This is a good problem to have, I think.
Step into St. Vincent de Paul Catholic Church a couple of Sundays each month and you won’t see just one baby getting baptized. You could see more than a half dozen being splashed with Holy Water. Baptisms come in bunches at some Omaha-area Catholic churches, just one sign of the growth in some parishes that has prompted the Omaha Archdiocese to launch a study that will examine the possibility of opening additional churches and schools.
If it’s determined that new construction is necessary, the resulting report will provide recommendations this spring on the number and locations of churches and schools needed in west Omaha, western Douglas County and Sarpy County now and in the next 20 to 30 years. Some parish boundaries could be realigned.

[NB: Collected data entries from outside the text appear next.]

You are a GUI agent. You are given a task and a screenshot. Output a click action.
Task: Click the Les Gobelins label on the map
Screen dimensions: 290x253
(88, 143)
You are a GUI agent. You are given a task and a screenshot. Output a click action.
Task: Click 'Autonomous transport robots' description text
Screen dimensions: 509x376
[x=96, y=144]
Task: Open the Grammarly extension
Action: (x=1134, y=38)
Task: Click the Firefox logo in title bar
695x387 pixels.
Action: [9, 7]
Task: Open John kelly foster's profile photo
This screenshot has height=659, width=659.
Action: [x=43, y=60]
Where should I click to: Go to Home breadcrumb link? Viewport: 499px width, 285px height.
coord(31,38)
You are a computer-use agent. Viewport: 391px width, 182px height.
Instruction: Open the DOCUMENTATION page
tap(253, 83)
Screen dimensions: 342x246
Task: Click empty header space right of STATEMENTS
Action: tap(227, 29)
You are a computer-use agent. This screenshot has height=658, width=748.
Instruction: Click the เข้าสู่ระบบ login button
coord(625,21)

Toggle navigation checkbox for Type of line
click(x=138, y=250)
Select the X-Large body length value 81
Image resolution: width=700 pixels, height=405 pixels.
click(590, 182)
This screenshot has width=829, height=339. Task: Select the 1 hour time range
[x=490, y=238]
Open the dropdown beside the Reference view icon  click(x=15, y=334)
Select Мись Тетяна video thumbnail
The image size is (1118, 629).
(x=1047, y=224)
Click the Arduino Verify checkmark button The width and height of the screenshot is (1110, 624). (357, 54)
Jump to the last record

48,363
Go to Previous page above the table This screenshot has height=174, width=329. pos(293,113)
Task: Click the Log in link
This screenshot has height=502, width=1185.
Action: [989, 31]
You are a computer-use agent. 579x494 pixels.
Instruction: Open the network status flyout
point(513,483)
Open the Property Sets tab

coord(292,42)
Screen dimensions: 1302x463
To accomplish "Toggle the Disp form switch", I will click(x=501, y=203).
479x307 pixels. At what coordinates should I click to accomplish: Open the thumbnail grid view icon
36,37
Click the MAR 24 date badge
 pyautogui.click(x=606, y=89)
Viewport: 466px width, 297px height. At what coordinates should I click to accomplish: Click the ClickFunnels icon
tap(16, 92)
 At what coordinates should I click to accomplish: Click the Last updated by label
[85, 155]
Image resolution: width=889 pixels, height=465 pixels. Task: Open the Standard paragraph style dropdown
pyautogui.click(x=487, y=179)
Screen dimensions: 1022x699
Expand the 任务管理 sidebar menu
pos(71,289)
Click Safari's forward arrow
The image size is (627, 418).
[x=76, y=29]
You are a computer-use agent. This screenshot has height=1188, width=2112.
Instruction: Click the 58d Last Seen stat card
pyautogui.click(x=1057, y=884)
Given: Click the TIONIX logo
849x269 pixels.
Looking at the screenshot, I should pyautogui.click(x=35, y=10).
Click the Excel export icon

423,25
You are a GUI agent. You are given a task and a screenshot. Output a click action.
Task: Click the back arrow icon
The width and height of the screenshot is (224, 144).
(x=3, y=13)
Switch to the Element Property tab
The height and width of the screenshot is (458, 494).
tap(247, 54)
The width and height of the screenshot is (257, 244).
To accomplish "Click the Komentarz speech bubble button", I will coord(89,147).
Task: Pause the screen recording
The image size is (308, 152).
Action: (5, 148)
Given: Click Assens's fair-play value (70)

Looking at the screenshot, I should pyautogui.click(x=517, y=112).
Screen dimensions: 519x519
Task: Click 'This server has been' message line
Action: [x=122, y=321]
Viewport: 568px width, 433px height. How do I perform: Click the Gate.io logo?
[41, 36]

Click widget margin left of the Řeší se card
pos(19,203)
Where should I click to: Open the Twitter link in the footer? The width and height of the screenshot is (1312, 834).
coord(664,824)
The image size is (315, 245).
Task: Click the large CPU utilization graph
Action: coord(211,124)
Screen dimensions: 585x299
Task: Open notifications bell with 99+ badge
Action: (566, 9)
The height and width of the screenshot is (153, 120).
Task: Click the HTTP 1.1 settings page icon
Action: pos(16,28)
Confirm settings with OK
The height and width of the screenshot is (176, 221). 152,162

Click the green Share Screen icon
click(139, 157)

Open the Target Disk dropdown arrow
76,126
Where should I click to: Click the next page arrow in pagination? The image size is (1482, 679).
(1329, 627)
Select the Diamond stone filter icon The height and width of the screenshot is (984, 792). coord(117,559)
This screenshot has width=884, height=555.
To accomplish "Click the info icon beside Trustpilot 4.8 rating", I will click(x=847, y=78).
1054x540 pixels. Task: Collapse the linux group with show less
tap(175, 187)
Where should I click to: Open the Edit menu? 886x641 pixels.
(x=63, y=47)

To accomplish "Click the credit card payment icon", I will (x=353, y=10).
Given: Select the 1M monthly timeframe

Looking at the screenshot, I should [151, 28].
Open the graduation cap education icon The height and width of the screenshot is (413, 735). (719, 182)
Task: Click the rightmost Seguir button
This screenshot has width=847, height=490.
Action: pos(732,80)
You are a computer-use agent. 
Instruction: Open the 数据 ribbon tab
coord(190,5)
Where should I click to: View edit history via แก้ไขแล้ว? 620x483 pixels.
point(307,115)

The study comes at a pivotal time for the archdiocese, which like others across the country has been facing demographic shifts. Some churches and schools that once served Polish, Irish and other ethnic groups have been closed as succeeding generations have moved to suburban areas.
Priests and parishioners in the Omaha Archdiocese’s growth areas say it’s smart to plan for the future, but they emphasize that decisions must be made carefully because new churches and schools can affect existing ones financially by pulling away members and students.“It’s a balancing act,’’ said the Rev. Dan Kampschneider, pastor of St. Vincent de Paul. “That’s why caution is taken.” His parish has become one of the largest in the archdiocese, with household membership more than doubling in the past two decades to reach 2,833 last year.